Copy the lines below, beginning with the one that contains "Given: Open the Get Meal Plans menu" and continuing through the final line, exactly as written and with no other lines.
# # # # #
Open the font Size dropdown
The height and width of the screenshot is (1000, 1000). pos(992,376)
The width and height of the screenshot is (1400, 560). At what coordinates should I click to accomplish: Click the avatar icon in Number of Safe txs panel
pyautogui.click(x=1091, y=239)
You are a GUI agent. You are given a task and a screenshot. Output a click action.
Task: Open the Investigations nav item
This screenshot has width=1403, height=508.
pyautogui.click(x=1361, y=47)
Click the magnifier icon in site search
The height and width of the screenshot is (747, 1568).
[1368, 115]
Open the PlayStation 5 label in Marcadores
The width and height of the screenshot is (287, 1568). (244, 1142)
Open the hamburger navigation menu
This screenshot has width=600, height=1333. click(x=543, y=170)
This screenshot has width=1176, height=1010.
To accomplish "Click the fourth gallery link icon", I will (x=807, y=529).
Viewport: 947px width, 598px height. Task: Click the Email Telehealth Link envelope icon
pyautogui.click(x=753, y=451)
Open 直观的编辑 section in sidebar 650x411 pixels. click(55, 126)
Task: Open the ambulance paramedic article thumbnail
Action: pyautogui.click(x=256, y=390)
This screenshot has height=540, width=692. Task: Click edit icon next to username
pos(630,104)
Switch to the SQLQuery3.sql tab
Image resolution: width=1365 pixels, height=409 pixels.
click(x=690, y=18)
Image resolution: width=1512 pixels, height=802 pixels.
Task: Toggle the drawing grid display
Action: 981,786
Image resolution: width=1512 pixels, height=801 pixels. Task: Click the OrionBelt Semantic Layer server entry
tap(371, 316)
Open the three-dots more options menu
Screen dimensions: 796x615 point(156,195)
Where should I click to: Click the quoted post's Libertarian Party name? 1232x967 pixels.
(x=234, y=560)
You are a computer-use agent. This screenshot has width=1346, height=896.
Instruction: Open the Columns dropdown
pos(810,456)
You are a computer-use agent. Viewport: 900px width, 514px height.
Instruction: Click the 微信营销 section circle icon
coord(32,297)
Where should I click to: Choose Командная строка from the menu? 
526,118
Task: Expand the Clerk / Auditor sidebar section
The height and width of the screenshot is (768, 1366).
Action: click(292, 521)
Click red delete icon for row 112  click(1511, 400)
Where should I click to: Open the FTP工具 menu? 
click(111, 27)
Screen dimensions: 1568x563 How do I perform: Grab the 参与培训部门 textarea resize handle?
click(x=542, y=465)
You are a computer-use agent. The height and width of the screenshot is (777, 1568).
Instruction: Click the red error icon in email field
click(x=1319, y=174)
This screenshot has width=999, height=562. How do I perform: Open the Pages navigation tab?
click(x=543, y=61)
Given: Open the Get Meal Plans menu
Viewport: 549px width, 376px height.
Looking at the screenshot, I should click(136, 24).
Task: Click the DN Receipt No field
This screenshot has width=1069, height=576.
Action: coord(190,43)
# # # # #
* Written answer:
Given: Open the Get Meal Plans menu
Viewport: 549px width, 376px height.
Looking at the screenshot, I should click(136, 24).
Task: Click the DN Receipt No field
This screenshot has width=1069, height=576.
Action: coord(190,43)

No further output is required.